WRITTEN EXERCISE: Retype everything from the line containing "Click S/O From Display Name input" down through the end of the records, including both ends. Leave the pictures out of your copy.

RECORDS PROVIDED:

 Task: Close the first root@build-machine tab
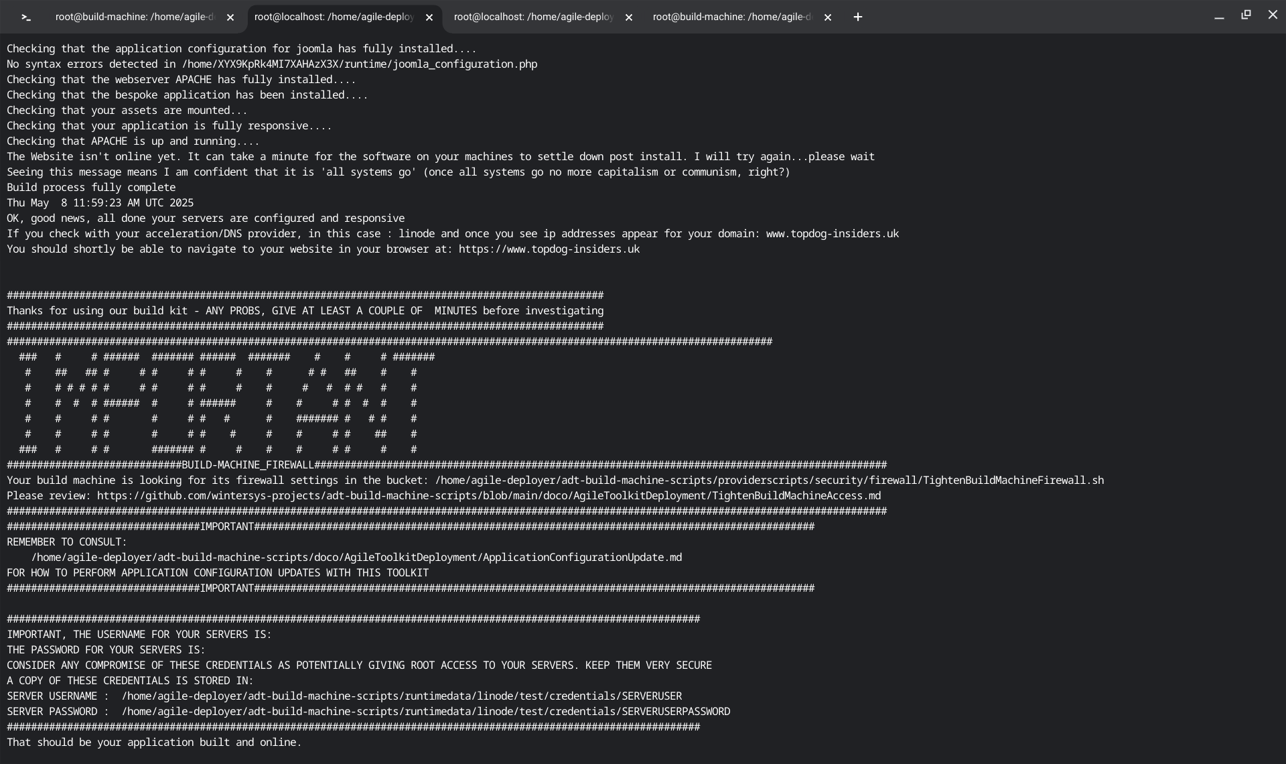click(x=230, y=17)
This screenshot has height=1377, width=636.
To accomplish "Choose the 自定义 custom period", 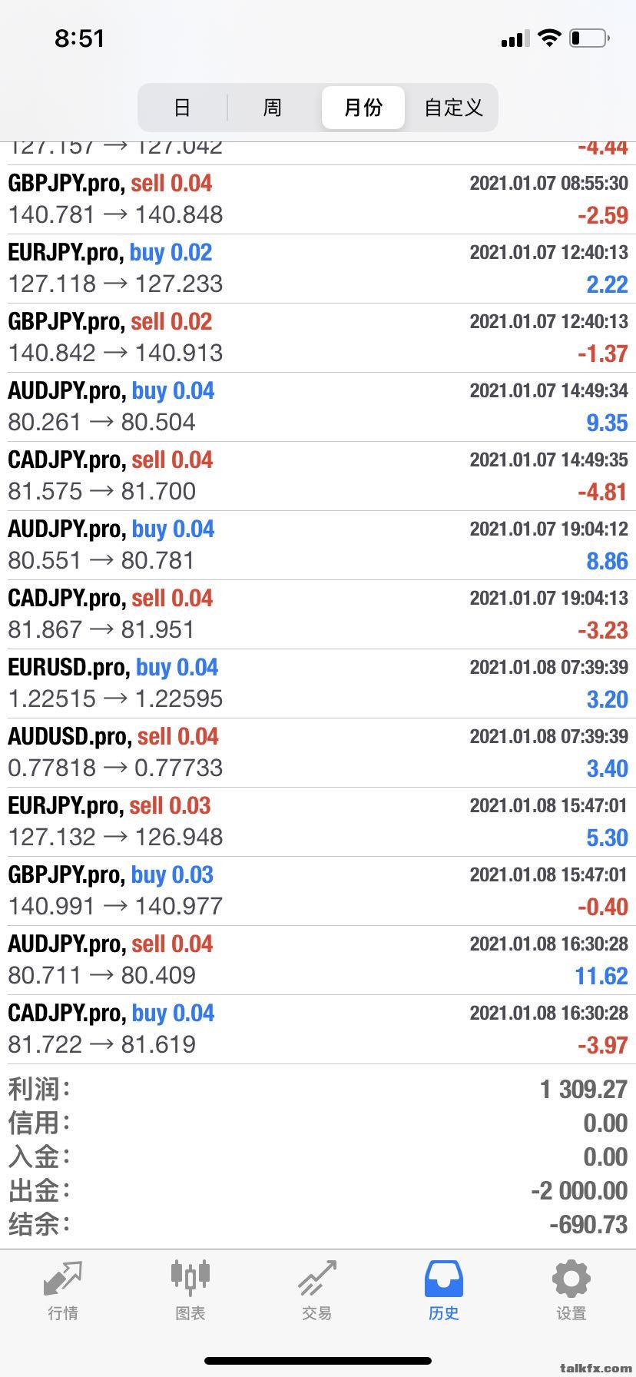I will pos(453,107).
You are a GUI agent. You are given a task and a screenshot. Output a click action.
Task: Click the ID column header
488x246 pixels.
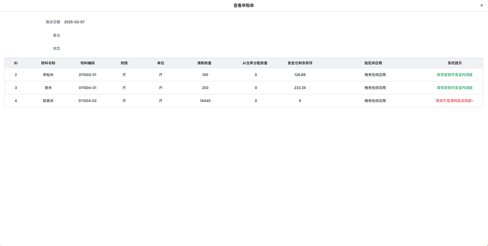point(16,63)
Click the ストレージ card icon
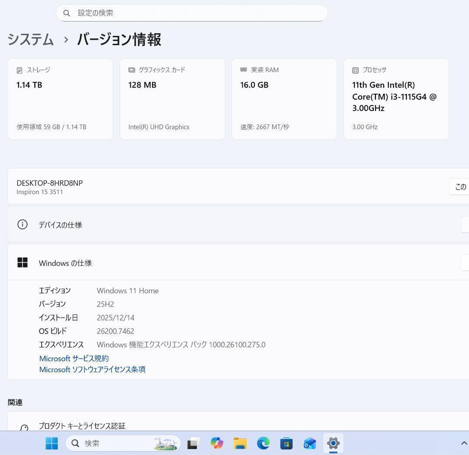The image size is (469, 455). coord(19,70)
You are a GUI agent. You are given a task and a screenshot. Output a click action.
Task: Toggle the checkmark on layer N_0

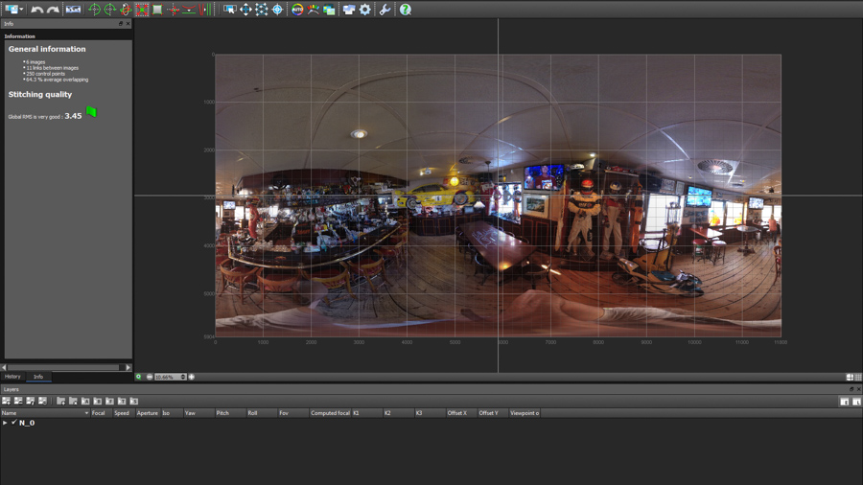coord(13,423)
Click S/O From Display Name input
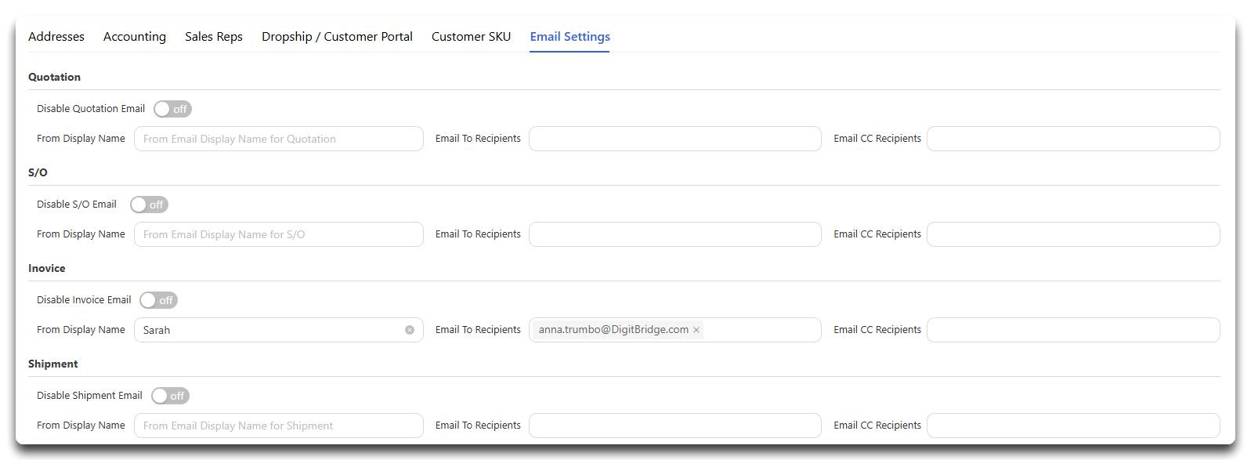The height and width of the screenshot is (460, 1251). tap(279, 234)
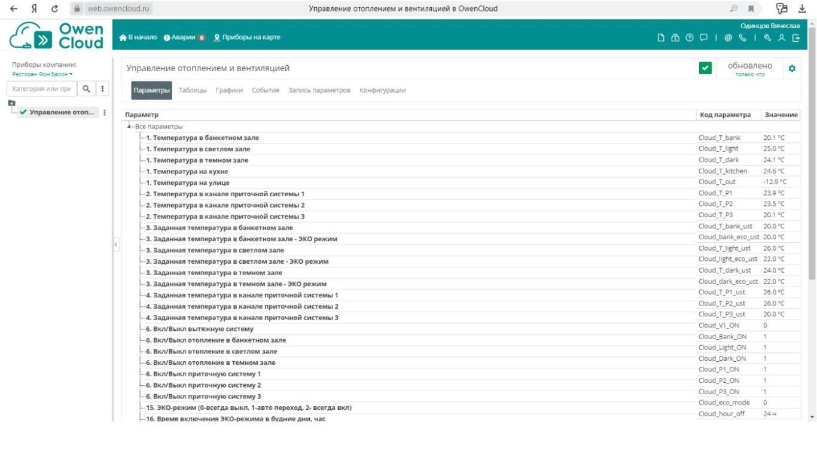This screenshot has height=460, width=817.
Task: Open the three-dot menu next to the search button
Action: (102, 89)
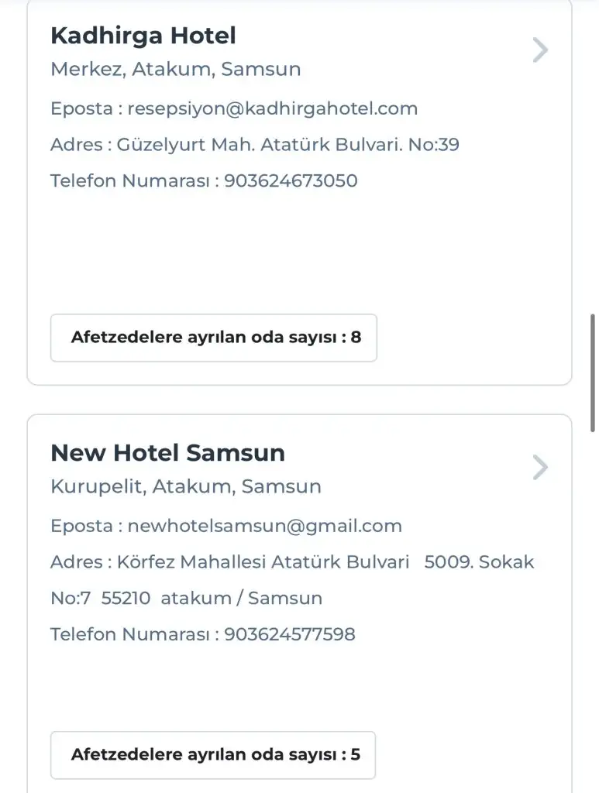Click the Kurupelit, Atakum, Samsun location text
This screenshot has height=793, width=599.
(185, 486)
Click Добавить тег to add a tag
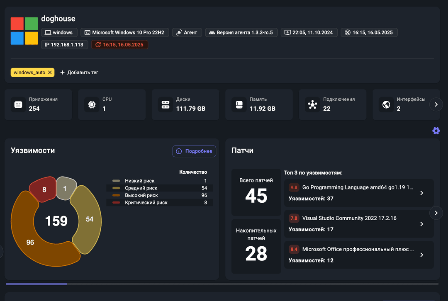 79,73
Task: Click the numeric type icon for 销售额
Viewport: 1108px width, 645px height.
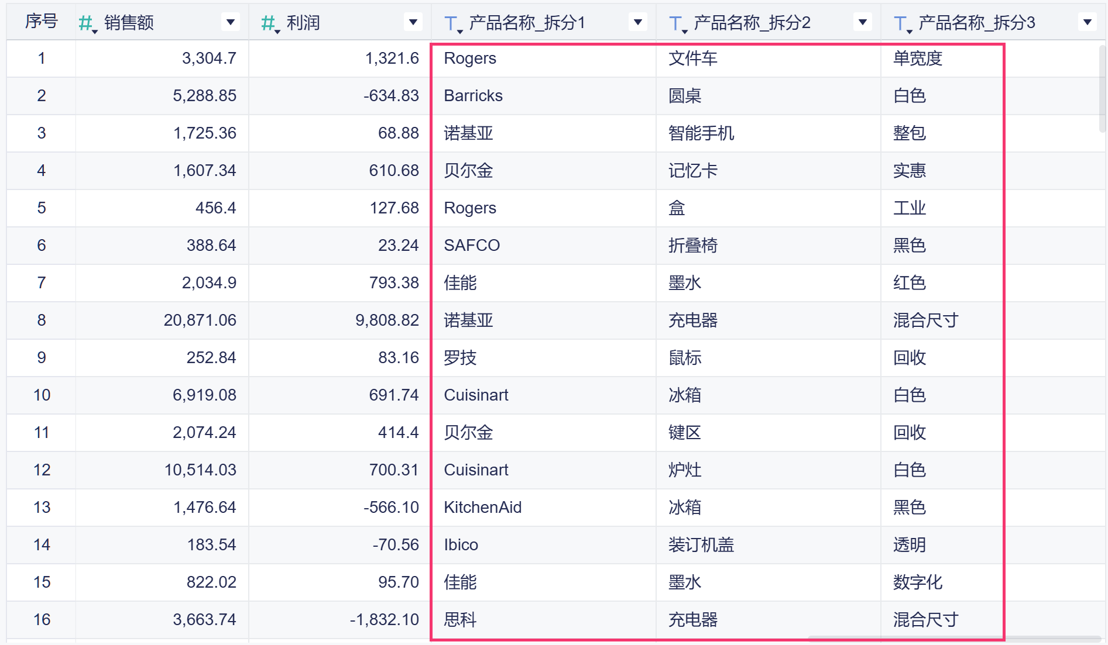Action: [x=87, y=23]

OUTPUT:
Click S/O From Display Name input
The height and width of the screenshot is (460, 1251). tap(279, 234)
This screenshot has height=460, width=817.
Task: Open the three-dot menu next to the search button
Action: (102, 89)
Click the Kurupelit, Atakum, Samsun location text
This screenshot has height=793, width=599.
(185, 486)
Click Добавить тег to add a tag
 79,73
Task: Click the numeric type icon for 销售额
Viewport: 1108px width, 645px height.
Action: [x=87, y=23]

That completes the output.